Lab 5

Remove all objects from workspace.

remove (list = objects() ) 

Load add-on packages - deSolve - contains lsoda function - differential equation solver.

library (deSolve)

## 
## Attaching package: 'deSolve'
## 
## The following object is masked from 'package:graphics':
## 
##     matplot

Function to compute derivatives of the differential equations.

sir_model = function (current_timepoint, state_values, parameters)
{  
  # create state variables (local variables)
  S = state_values [1]        # susceptibles
  I = state_values [2]        # infectious
  R = state_values [3]        # recovered
  
  with (
    as.list (parameters), # variable names within parameters can be used 
         { # compute derivatives
           dS = (birthrate) - (beta * S * I) - (deathrate*S)
           dI = ( beta * S * I) - (gamma * I) - (deathrate*I)
           dR = (gamma * I) - (deathrate*R)
           
           # combine results
           results = c (dS, dI, dR)
           list (results)
         } 
        )
}

Parameters

contact_rate = 15                  # number of contacts per day
transmission_probability = 0.03    # transmission probability
infectious_period = 5              # infectious period
birthrate = 1/250                   # birthdate
deathrate = 1/250                  # deathrate

Compute values of beta,gammae,deathrate,birthrate.

beta_value = contact_rate * transmission_probability
gamma_value = 1 / infectious_period
birthrate = 1/250                 
deathrate = 1/250

Compute Ro - Reproductive number.

Ro = beta_value / gamma_value

Disease dynamics parameters.

parameter_list = c (beta = beta_value, gamma = gamma_value,birthrate,deathrate)

Initial values for sub-populations.

X = 98000       # susceptible hosts
Y = 500           # infectious hosts
Z = 1500           # recovered hosts

Compute total population.

N = X + Y + Z

Initial state values for the differential equations.

initial_values = c (S = X/N, I = Y/N, R = Z/N)

Output timepoints.

timepoints = seq (0, 900, by=1)

Simulate the SIR epidemic.

output = lsoda (initial_values, timepoints, sir_model, parameter_list)

Plot dynamics of Susceptibles sub-population.

plot (S ~ time, data = output, type='b', col = 'blue') 

Plot dynamics of Infectious sub-population.

plot (I ~ time, data = output, type='b', col = 'red')

Plot dynamics of Recovered sub-population.

plot (R ~ time, data = output, type='b', col = 'green') 

Plot dynamics of Susceptibles, Infectious and Recovered sub-populations in the same plot.

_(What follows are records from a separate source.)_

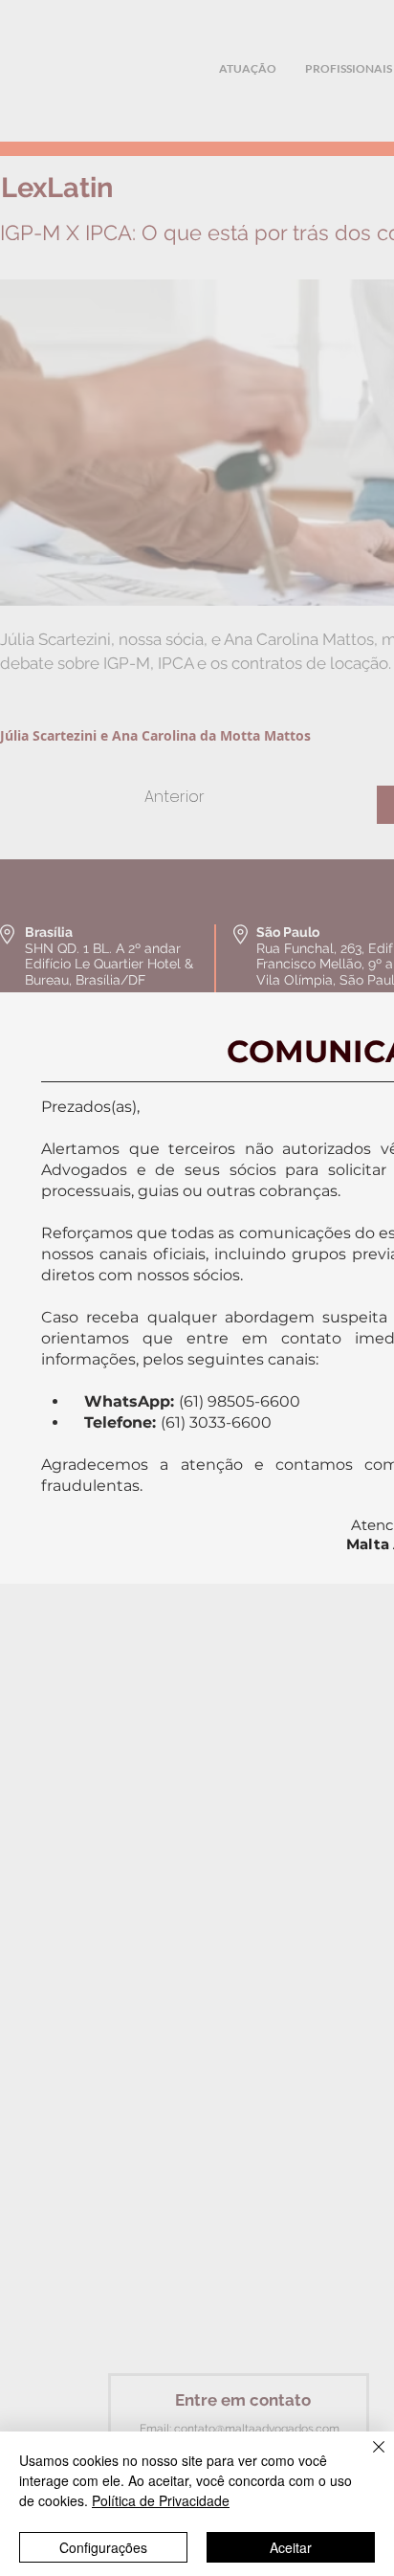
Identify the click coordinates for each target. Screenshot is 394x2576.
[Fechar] (367, 2458)
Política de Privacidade (161, 2500)
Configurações (103, 2547)
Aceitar (291, 2547)
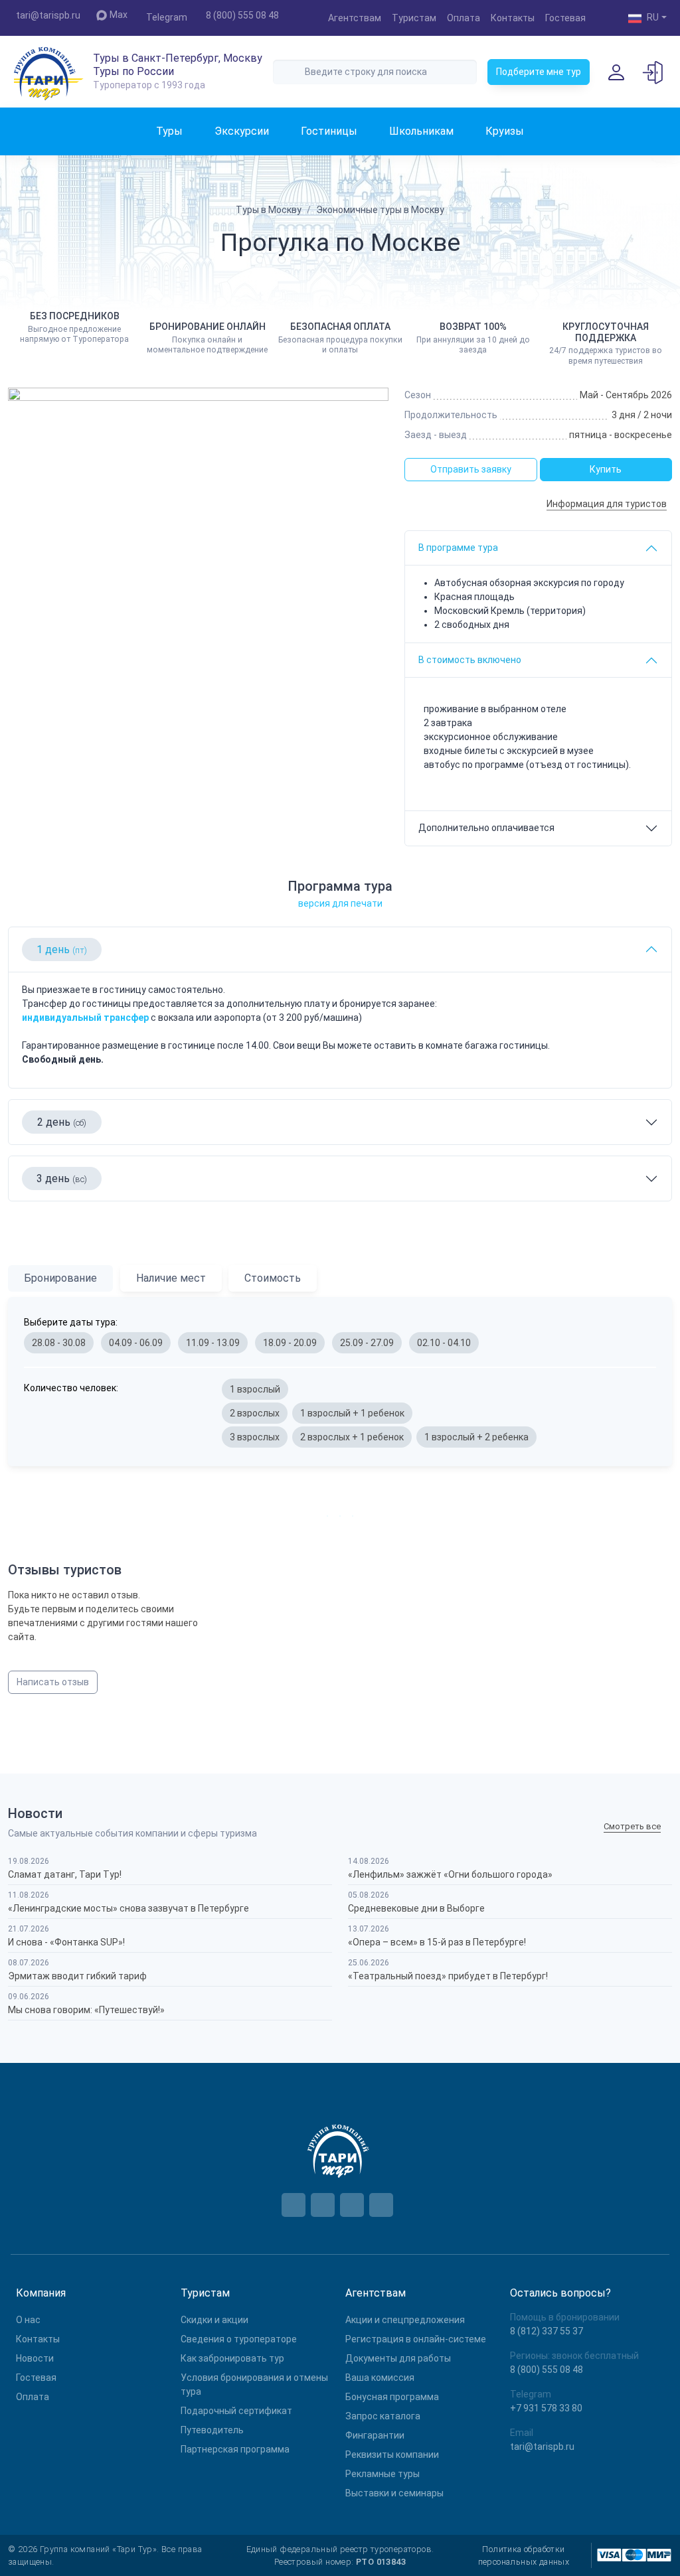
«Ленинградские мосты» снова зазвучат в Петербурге (128, 1908)
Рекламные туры (382, 2473)
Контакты (513, 18)
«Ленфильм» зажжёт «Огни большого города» (450, 1874)
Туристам (414, 18)
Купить (606, 469)
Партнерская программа (235, 2449)
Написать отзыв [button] (53, 1682)
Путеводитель (212, 2430)
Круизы (504, 131)
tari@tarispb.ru (48, 15)
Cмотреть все (632, 1827)
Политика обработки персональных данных (524, 2555)
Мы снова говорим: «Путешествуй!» (86, 2010)
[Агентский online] (653, 72)
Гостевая (565, 18)
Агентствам (354, 18)
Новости (35, 2358)
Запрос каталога (382, 2416)
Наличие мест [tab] (171, 1278)
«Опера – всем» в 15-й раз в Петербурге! (437, 1942)
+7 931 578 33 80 (546, 2408)
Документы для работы (398, 2358)
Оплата (463, 18)
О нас (28, 2319)
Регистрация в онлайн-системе (415, 2339)
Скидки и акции (214, 2319)
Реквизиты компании (392, 2454)
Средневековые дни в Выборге (416, 1908)
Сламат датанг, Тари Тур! (65, 1874)
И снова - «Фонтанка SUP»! (66, 1942)
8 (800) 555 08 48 (242, 15)
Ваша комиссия (379, 2377)
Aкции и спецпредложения (405, 2319)
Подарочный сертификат (236, 2410)
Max (119, 14)
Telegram (166, 17)
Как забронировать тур (232, 2358)
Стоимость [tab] (272, 1278)
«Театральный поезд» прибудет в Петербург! (448, 1976)
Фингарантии (374, 2435)
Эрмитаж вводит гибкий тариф (77, 1976)
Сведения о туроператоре (239, 2339)
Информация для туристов (607, 503)
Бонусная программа (392, 2396)
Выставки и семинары (394, 2493)
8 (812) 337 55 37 (546, 2331)
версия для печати (340, 903)
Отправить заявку (470, 469)
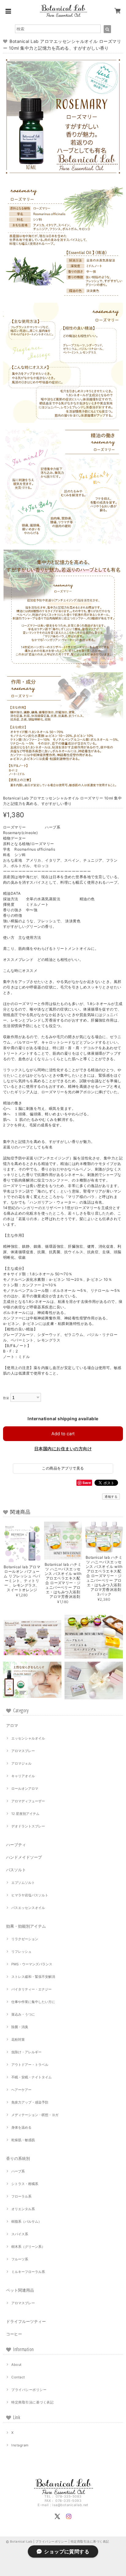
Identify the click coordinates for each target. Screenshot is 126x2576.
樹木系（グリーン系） (28, 2246)
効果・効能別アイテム (26, 1926)
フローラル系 (21, 2196)
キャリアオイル (23, 1776)
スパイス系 (19, 2234)
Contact (18, 2377)
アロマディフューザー (28, 1801)
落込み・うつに (23, 2014)
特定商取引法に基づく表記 (32, 2402)
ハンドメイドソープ (24, 1857)
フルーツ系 (19, 2259)
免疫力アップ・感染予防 (29, 2102)
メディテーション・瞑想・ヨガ (34, 2115)
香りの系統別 (18, 2158)
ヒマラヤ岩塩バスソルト (29, 1895)
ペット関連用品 (20, 2290)
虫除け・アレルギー (26, 2052)
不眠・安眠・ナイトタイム (31, 2077)
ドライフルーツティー (26, 2321)
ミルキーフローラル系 (28, 2272)
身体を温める (21, 2127)
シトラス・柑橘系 (24, 2184)
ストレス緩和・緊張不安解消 (33, 1977)
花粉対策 (18, 2039)
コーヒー (14, 2333)
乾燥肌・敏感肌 (23, 2140)
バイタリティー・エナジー (31, 1989)
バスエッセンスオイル (28, 1908)
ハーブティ (16, 1844)
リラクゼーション (24, 1939)
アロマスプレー (23, 1751)
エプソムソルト (23, 1882)
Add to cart (63, 1433)
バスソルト (16, 1869)
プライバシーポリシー (28, 2390)
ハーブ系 (18, 2171)
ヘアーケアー (21, 2090)
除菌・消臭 (19, 2027)
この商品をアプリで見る (63, 1468)
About (16, 2364)
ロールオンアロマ (24, 1788)
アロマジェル (21, 1763)
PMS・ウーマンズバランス (31, 1964)
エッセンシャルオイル (28, 1738)
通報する (111, 1496)
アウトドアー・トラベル (29, 2064)
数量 (6, 1398)
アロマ (12, 1725)
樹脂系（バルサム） (26, 2221)
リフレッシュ (21, 1951)
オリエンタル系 (23, 2209)
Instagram (19, 2445)
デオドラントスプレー (28, 1826)
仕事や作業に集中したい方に (33, 2002)
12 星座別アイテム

# susceptible hosts over time
plot (S ~ time, data = output, type='b', ylim = c(0,1), col = 'blue', ylab = 'S, I, R', main = 'SIR seasonality') 
text(130,0.3, "S", col = 'blue')

# remain on same frame
par (new = TRUE)    

# infectious hosts over time
plot (I ~ time, data = output, type='b', ylim = c(0,1), col = 'red', ylab = '', axes = FALSE) 
text(200,0.05, "I", col = 'red')

# remain on same frame
par (new = TRUE)  

# recovered hosts over time
plot (R ~ time, data = output, type='b', ylim = c(0,1), col = 'green', ylab = '', axes = FALSE)   
text(150,0.65, "R", col = 'green')

Description: The SIR seasonal dynamic will change over the time period. At the beginning of period, susceptible is high, since susceptible expose to agents, number of susceptible decrease while number of infected increase. Number of recovered increase after host pass infectious period and got immunity. New born population will be filled in susceptible compartment over the time.